Même après que les paramètres de l'âge, du niveau d'étude ou de l'activité professionnelle ont été ajustés, les résultats restent très tranchés. Pour le Pr Gorwoord, il faut envisager la dépression comme une maladie laissant des cicatrices, qui s'approfondissent à chaque épisode dépressif. La dépression entraînant une « perte de neuroplasticité », les victimes ont plus de mal « à créer de nouveaux réseaux neuronaux ». Or, ces derniers nous sont indispensables, car ils jouent un rôle clé dans l'appréhension de l'environnement et dans la capacité d'adaptation aux changements.
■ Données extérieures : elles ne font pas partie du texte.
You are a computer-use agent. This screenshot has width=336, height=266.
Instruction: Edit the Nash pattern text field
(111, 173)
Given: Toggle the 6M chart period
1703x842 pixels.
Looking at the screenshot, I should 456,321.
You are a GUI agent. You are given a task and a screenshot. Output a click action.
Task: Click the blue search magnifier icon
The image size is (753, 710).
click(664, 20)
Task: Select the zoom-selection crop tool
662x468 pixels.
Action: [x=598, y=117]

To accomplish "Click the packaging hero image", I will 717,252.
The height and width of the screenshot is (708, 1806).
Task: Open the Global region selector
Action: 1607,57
La dépression : maladie neurotoxique
Cette étude de l'Inserm est également la première à démontrer aussi clairement que la dépression est une maladie neurotoxique, c'est-à-dire néfaste pour le système nerveux. Cela pourrait expliquer le cercle vicieux dans lequel se retrouvent souvent les dépressifs et qui rend difficile la sortie définitive de la maladie. Le Pr Gorwood explique que le retour à la vie normale et professionnelle peut être compliqué pour les anciens malades. Face à la pression, notamment au travail, « l'ancien dépressif va avoir du mal à réagir car il a perdu en rapidité cognitive. Le sentiment de ne pas être à la hauteur ou une mauvaise estime de soi vont alors apparaître, ce qui peut favoriser le risque de rechute en dépression ». Pour enrayer cette mécanique, l'étude préconise de mettre en place la « remédiation cognitive », qui consiste en des exercices ciblant les fonctions affaiblies des anciens malades, telles que la concentration, l'attention ou la rapidité. « Le cerveau a une capacité d'apprentissage qu'il faut stimuler pour éviter les dépressions à répétition », ajoute Philippe Gorwood.
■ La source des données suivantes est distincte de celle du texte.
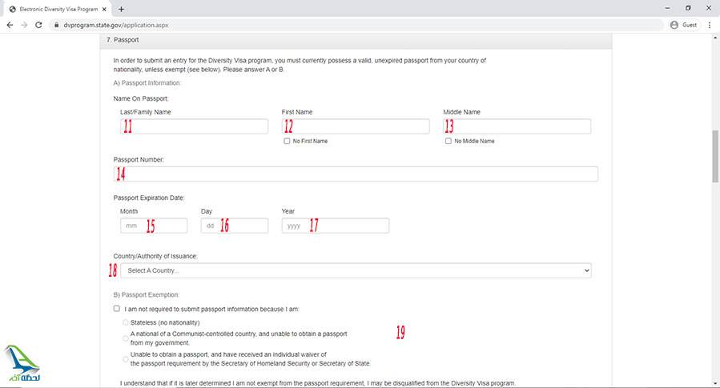This screenshot has width=720, height=388.
Task: Select the Electronic Diversity Visa Program tab
Action: point(54,9)

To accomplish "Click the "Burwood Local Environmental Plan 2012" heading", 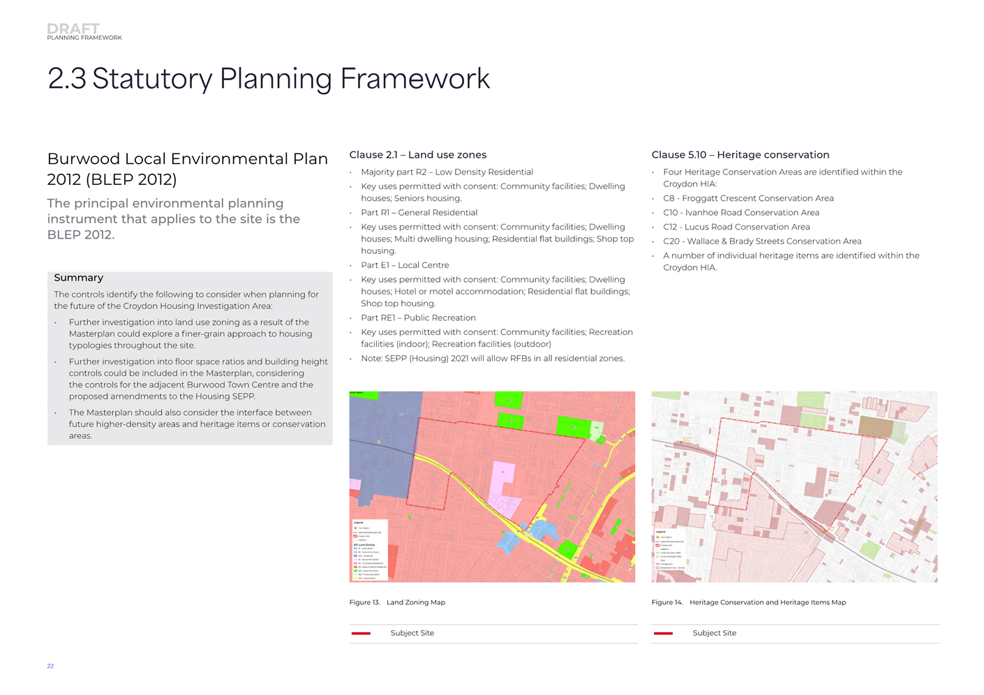I will tap(187, 169).
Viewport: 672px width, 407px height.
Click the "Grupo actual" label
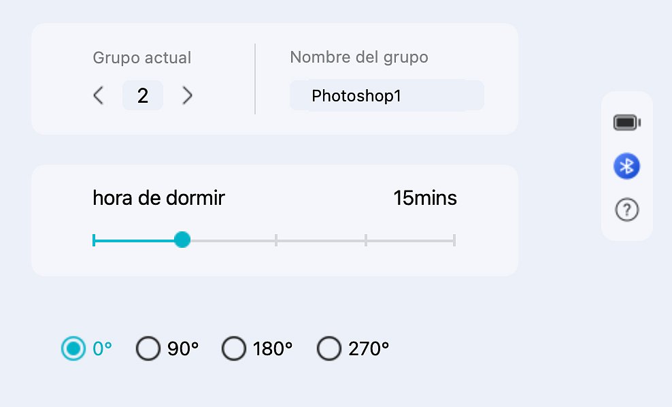(141, 58)
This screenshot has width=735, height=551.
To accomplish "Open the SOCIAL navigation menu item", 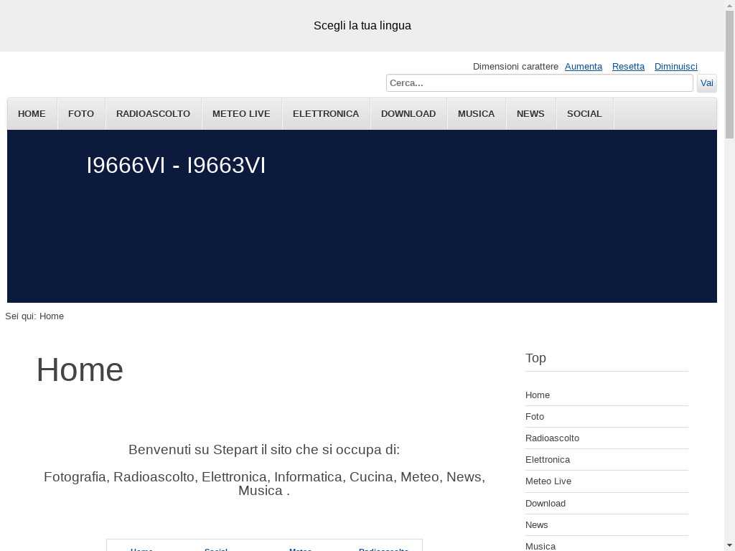I will click(584, 113).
Cette méthode, très utilisée pour soigner la schizophrénie ou les addictions, n'a été jusqu'à présent que très peu employée pour traiter les troubles découlant de la dépression. Pourtant, elle pourrait limiter le risque de rechute en s'attaquant aux dysfonctionnements créés par la dépression, qui font souvent replonger les anciens malades.
Améliorer la prise en charge
15 % de la population, c'est-à-dire 1 personne sur 7 a eu ou aura une dépression dans sa vie, ce qui en fait une maladie très fréquente. Cette étude confirme les résultats de précédentes recherches qui définissait la dépression comme une maladie s'aggravant avec le temps. La prévention des rechutes est donc essentielle. En effet, celles-ci peuvent survenir plusieurs années après la rémission, que le patient ait été traité par médicaments ou psychothérapie. Selon l'Inserm, la rechute intervient dans les cinq années suivant la dépression dans 50 à 80 % des cas.
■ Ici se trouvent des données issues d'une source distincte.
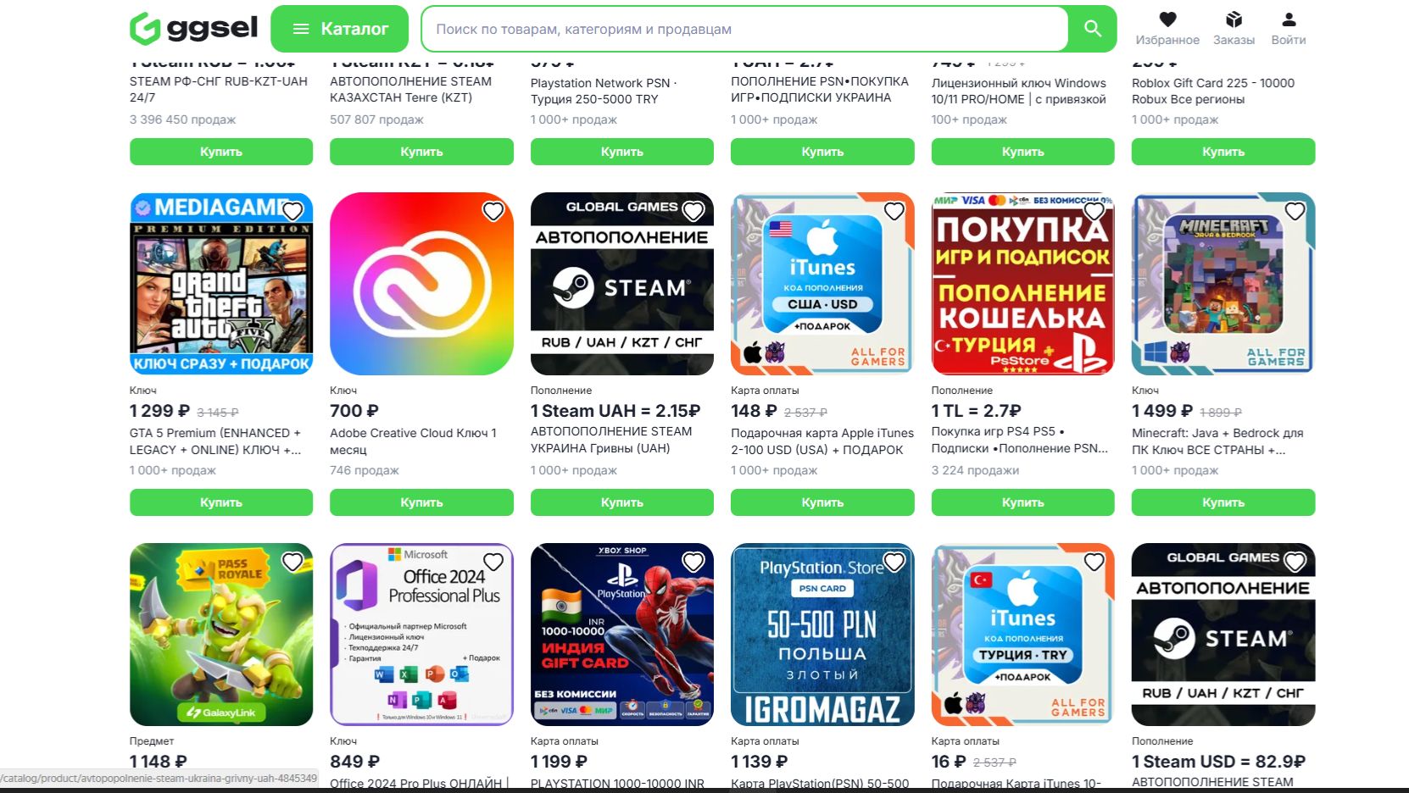Click the PlayStation Turkey wallet top-up image
Screen dimensions: 1409x793
[1023, 284]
« La dépression est une maladie, et comme toutes les maladies, quand elles ne sont pas soignées, ou pas suffisamment, elle laisse des cicatrices », résume le Pr Philip Gorwood. Pour ce dernier et toute son équipe, les résultats de cette étude démontrent clairement que le dépistage et la prise en charge doivent se faire de manière rapide et systématique, afin d'enrayer la dégradation des fonctions cognitives des malades et soigner la dépression efficacement.